No webpack, no babel, no package.json with 500 dependencies. Just make and you’re done.

What I Learned

  1. Native development is underrated - The barrier to entry is higher, but the payoff in performance, size, and trust is massive.

  2. Constraints breed creativity - The “under 1000 lines” goal forced me to simplify and avoid over-engineering.

  3. Privacy by default is possible - You don’t need telemetry. You don’t need analytics. These are choices, not requirements.

  4. Documentation matters - Because the app is unusual (native, unsigned, minimal), good documentation is critical for user trust.

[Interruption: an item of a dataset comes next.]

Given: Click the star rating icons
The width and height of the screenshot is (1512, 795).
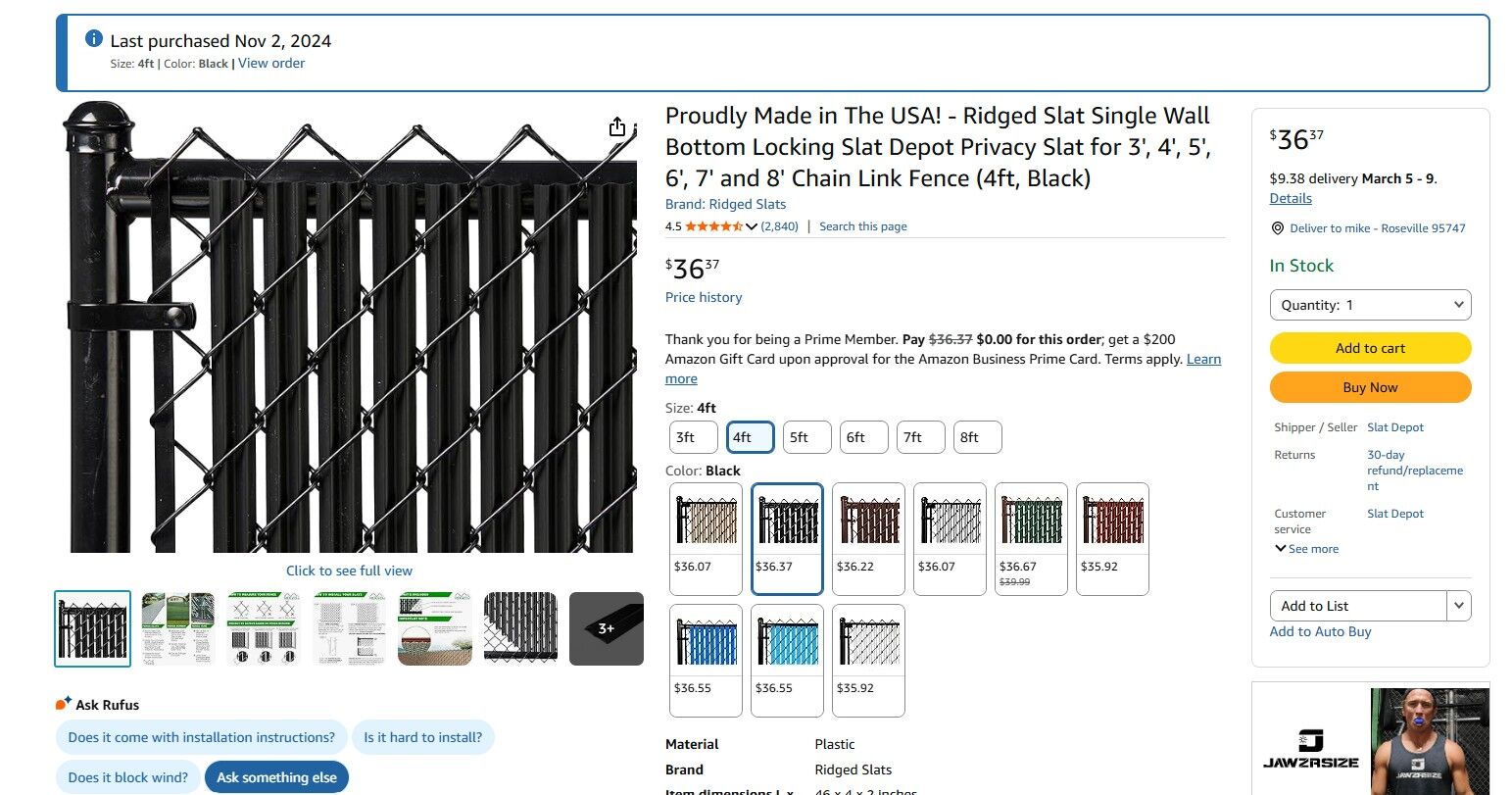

  5. Simple tools can be powerful - Markdown viewing doesn’t need AI, cloud sync, or collaboration features. Sometimes a simple, focused tool is exactly what you need.

Open Source

MarkdownAtlas is fully open source on GitHub: stan-kondrat/MarkdownAtlas

The entire codebase is auditable. No minified JavaScript, no obfuscated binaries—just readable Objective-C that does exactly what it says.

Future

I’m keeping the scope intentionally limited. No plans for:

The goal is a tool that does one thing well and respects your privacy. Adding features would compromise that mission.

Try It

If you’re on macOS and care about privacy, give it a try:

git clone https://github.com/stan-kondrat/MarkdownAtlas.git
cd MarkdownAtlas
make
open build/MarkdownAtlas.app

Or download a release from GitHub and remember to bypass Gatekeeper on first run.


In a world where everything phones home, collects telemetry, and mines your data, it’s refreshing to build something that simply doesn’t. MarkdownAtlas is my small contribution to a more privacy-respecting future.

Your files are yours. Your data is yours. Software should respect that.